Through the imagination Keats sought an ultimate reality to which a door was opened by his appreciation of beauty through the senses. For him imagination is that absorbing and exalting faculty which opens the way to an unseen spiritual order.
Thus the great Romantic poets agreed that their task was to find through the imagination some transcendental order, some inner and ultimate reality which explains the outward appearance of things in the visible world and the effect which they produce on us. Each one gave his own interpretation of the universe, the relation of God, the connection between the visible and the invisible, nature and man, as he saw it through the power of his imagination. Each set forth his own vision through the power of his imagination. Each set forth his own vision through the richness of his poetry, and gave it a concrete individual shape. They refused to accept the ideas of other men on trust or to sacrifice imagination to argument. By means of their creative art they tried to awaken the imagination of the reader to the reality that lies behind and in familiar things, to rouse him from the dead and dull routine of custom, and make him conscious of the unfathomable mysteries of life. They tried to show that mere reason is not sufficient to understand the fundamental problems of life; what is required is inspired intuition. Thus their view of life and poetry was much wider and deeper than that of their predecessors in the eighteenth century, because they appealed to the whole spiritual nature of man and not merely to his reason and common sense whose scope is limited.
Poets of the Romantic Age

The poets of the Romantic age can be classified into three groups— (i) The Lake School, consisting of Wordsworth, Coleridge and Southey; (ii) The Scott group including Campbell and Moore; and (iii) The group comprising Byron, Shelley, and Keats. The first two groups were distinctly earlier than the third, so we have two eight years flood periods of supremely great poetry, namely 1798-1806 and 1816-1824, separated by a middle period when by comparison creative energy had ebbed.

(a) The Lake Poets

The Lake Poets formed a ‘school’ in the sense that they worked in close cooperation, and their lives were spent partly in the Lake district.

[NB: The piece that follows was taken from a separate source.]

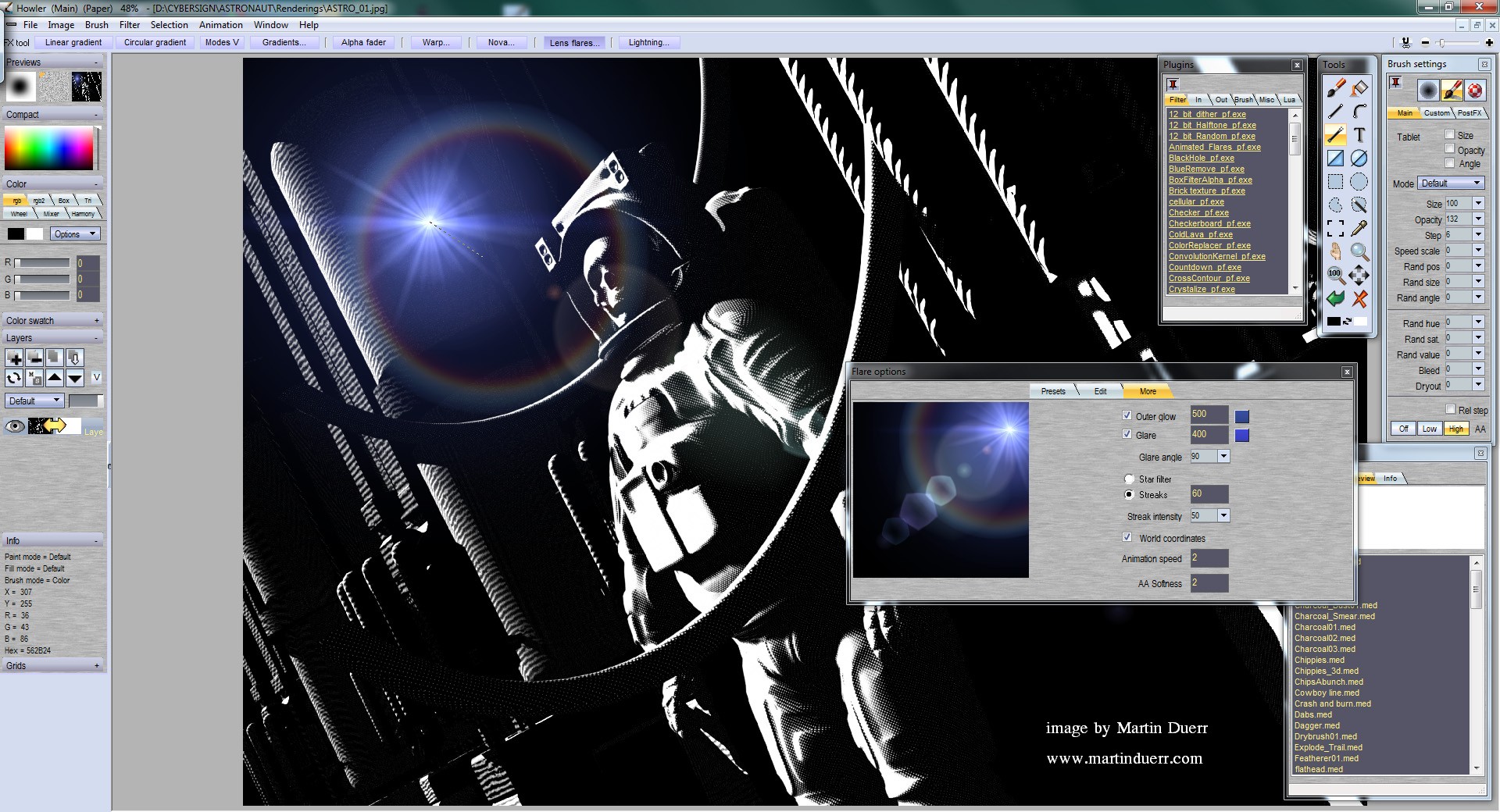Screen dimensions: 1500x812
Task: Open the Glare angle dropdown
Action: pyautogui.click(x=1223, y=456)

Only Wordsworth was born there, but all the three lived there for a shorter or longer period. Linked together by friendship, they were still further united by the mutual ardour of their revolutionary ideas in youth, and by the common reaction which followed in their riper years. They held many of the poetic beliefs in common. Wordsworth and Coleridge lived together for a long time and produced the Lyrical Ballads by joint effort in 1798. They had original genius and what they achieved in the realm of poetry was supported by Southey who himself did not possess much creative imagination. The literary revolution which is associated with their name was accomplished in 1800, when in the second edition of the Lyrical Ballads, Wordsworth and Coleridge explained further their critical doctrines.

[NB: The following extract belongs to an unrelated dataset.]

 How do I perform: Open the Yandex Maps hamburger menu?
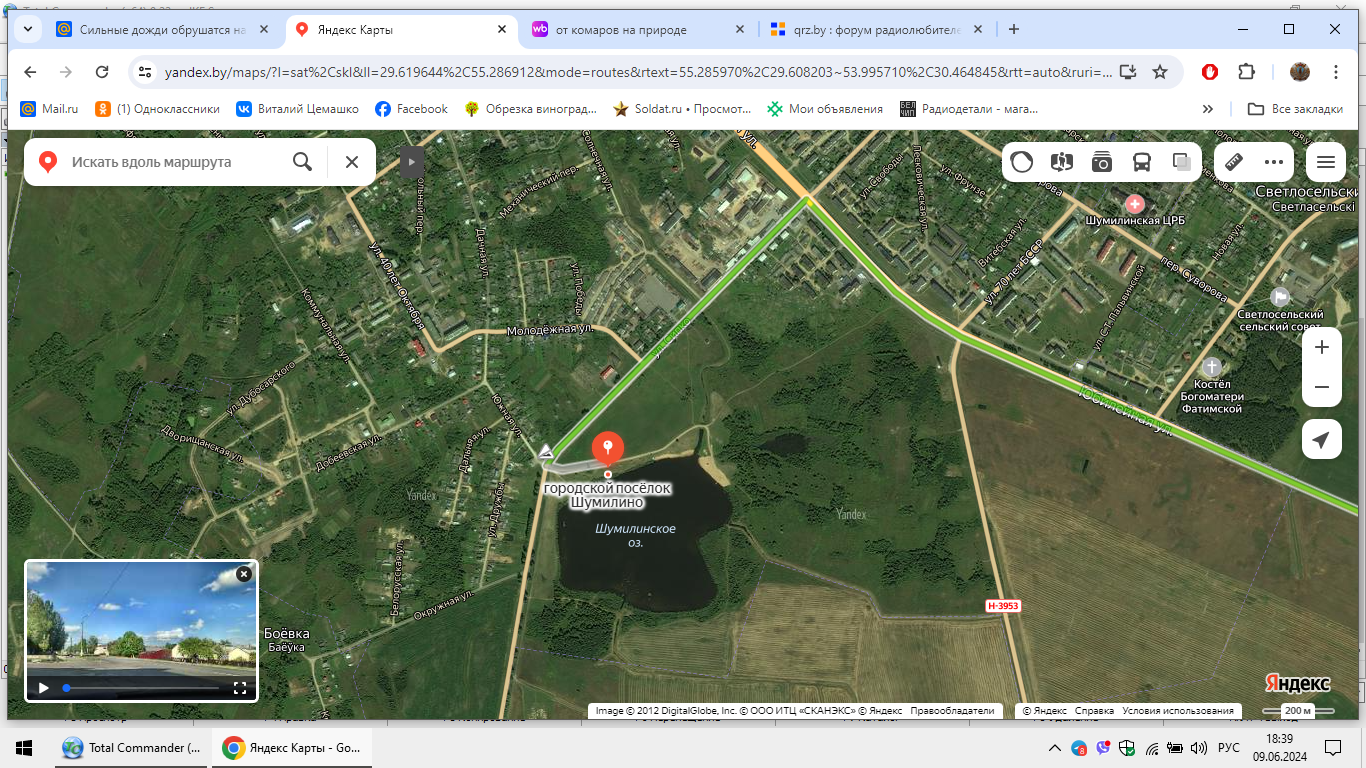click(x=1326, y=162)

Describing the genesis of the poems contained the Lyrical Ballads, Coleridge wrote later in his greatest critical work—Biographia Literaria (1817):
During the first year that Mr. Wordsworth and I were neighbours, our conversation turned frequently on two cardinal points of poetry, the power of exciting the sympathy of the reader by a faithful adherence to the truth of nature, and the power of giving the interest of novelty by the modifying colours of imagination…The thought suggested itself that a series of poems may be composed of two sorts. In the one, the incidents and agents were to be, in part at least, supernatural; and the excellence aimed at was to consist in the interesting of the affections by the dramatic truth of such emotions as would naturally accompany such situations, supposing them real…For the second class, subjects were to be chosen from ordinary life; the characters and incidents, were to be such as will be found in every village and its vicinity, where there is a meditative and feeling mind to seek after them, or to notice them, when they present themselves. In this idea originated the plan of Lyrical Ballads, in which it was agreed that my endeavour should be directed to persons and characters supernatural…Mr. Wordsworth, on the other hand, was to give charm of novelty to things of every day.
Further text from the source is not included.